= Beginning of Section =
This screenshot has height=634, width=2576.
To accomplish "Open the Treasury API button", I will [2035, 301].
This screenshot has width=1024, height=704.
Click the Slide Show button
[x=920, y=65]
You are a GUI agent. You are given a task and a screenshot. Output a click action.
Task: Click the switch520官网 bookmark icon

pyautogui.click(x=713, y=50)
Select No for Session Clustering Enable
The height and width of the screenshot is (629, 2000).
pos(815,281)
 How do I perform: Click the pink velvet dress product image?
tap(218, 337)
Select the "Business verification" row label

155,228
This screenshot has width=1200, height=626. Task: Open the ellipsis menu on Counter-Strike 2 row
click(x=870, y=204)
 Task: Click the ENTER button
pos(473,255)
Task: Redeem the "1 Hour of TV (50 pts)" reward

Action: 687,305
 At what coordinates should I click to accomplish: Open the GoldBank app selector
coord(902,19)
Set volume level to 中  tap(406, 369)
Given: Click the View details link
= End of Section =
▸ **PROBLEM TO SOLVE**
Beginning with the line containing "Click the Slide Show button" and ending with the line containing "You are a GUI", extract those lines exactly from the listing above, and only those.

▸ **EXERCISE OUTPUT**
Click the Slide Show button
[x=920, y=65]
You are a GUI agent. You are given a task and a screenshot. Output a click action.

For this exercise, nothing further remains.